> **Element lookup entries**:
======

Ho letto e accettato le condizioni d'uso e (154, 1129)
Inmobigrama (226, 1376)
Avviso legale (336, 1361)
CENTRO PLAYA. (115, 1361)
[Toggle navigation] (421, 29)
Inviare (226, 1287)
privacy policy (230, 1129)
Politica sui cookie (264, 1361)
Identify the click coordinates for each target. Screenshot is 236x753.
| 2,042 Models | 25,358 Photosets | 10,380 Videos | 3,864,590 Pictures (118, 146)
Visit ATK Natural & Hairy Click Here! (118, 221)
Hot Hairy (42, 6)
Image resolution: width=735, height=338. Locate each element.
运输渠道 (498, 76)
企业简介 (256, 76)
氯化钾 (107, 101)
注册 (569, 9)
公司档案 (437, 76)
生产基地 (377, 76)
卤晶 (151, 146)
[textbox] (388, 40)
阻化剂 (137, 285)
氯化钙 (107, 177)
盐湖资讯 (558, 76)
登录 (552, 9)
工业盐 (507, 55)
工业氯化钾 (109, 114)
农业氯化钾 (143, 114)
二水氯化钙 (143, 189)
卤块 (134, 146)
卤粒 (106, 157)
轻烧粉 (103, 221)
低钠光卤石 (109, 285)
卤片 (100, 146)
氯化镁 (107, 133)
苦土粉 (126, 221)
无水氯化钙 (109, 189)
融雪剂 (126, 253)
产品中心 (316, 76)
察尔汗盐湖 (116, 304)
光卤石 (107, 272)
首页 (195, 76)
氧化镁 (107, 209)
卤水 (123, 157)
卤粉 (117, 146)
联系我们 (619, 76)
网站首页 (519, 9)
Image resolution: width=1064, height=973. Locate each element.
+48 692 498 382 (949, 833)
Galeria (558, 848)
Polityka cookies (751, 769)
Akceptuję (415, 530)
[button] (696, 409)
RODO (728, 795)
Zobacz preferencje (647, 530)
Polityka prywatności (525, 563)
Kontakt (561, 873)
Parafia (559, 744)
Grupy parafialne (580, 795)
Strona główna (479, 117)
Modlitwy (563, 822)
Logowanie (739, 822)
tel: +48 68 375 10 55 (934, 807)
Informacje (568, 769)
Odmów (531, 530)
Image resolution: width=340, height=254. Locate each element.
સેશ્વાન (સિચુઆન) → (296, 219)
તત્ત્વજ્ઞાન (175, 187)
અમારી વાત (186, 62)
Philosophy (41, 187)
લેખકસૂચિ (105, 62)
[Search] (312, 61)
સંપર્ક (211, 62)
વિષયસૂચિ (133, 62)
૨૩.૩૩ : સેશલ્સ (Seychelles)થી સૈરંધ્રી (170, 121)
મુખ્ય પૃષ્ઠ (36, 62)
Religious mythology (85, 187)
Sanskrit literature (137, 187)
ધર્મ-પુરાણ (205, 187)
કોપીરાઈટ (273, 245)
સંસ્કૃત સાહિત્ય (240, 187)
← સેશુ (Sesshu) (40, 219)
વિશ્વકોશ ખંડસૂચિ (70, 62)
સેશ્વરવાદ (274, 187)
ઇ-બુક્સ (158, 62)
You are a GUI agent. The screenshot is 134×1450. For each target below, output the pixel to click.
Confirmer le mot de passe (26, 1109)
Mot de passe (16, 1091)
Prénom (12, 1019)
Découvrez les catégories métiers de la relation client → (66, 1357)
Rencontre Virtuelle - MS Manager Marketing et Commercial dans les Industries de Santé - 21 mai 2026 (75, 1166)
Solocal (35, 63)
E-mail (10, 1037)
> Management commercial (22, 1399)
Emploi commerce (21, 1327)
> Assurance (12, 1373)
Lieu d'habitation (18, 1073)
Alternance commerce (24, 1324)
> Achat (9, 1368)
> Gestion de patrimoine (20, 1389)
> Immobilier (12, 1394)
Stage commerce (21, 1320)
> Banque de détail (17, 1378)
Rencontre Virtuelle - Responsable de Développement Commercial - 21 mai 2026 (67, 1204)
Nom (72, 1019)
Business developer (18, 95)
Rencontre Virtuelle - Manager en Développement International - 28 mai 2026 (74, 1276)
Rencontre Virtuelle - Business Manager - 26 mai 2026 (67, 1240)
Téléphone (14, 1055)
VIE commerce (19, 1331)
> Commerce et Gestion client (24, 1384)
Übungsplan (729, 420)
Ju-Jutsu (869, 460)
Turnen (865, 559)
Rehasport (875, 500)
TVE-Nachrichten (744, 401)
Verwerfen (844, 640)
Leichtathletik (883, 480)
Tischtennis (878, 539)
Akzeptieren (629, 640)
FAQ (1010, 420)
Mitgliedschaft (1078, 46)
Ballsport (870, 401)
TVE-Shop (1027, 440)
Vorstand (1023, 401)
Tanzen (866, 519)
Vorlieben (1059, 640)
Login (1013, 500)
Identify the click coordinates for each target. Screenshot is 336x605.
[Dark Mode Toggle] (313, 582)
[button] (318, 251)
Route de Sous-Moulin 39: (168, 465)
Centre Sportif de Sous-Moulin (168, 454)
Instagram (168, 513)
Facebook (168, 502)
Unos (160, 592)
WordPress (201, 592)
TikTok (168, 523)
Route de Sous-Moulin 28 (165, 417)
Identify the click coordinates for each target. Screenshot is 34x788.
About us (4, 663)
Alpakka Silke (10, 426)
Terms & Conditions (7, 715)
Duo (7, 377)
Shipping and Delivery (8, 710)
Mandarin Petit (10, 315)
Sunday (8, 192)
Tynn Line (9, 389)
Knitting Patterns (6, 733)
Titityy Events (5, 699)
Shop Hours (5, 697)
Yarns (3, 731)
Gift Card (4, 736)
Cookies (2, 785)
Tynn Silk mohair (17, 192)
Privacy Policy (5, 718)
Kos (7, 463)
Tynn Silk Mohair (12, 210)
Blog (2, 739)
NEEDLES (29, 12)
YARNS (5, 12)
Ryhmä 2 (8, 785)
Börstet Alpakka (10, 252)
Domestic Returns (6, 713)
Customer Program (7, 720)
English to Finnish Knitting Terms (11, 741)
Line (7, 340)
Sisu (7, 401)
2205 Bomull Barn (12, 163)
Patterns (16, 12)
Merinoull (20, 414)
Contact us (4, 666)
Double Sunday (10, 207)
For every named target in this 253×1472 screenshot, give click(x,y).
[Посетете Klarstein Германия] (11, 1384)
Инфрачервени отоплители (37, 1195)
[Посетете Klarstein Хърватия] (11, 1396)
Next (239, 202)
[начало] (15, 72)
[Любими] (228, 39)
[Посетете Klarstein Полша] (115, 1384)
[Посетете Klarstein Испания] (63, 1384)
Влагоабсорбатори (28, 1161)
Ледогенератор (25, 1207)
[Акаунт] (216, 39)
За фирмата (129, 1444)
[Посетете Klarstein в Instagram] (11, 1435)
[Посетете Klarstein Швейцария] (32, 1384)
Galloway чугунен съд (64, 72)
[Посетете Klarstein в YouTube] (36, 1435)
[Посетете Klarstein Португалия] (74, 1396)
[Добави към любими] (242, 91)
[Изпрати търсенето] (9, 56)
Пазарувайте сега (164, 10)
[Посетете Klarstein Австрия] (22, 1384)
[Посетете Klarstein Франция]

======

> **Directions for this task**: Output the entries as a JSON list of strings, one string per line and no blank lines, starting at the line containing "commercial (22, 1399)" and ending at the line containing "détail (17, 1378)".

> **Finished task**:
[
  "> Management commercial (22, 1399)",
  "Emploi commerce (21, 1327)",
  "> Assurance (12, 1373)",
  "Lieu d'habitation (18, 1073)",
  "Alternance commerce (24, 1324)",
  "> Achat (9, 1368)",
  "> Gestion de patrimoine (20, 1389)",
  "> Immobilier (12, 1394)",
  "Stage commerce (21, 1320)",
  "> Banque de détail (17, 1378)"
]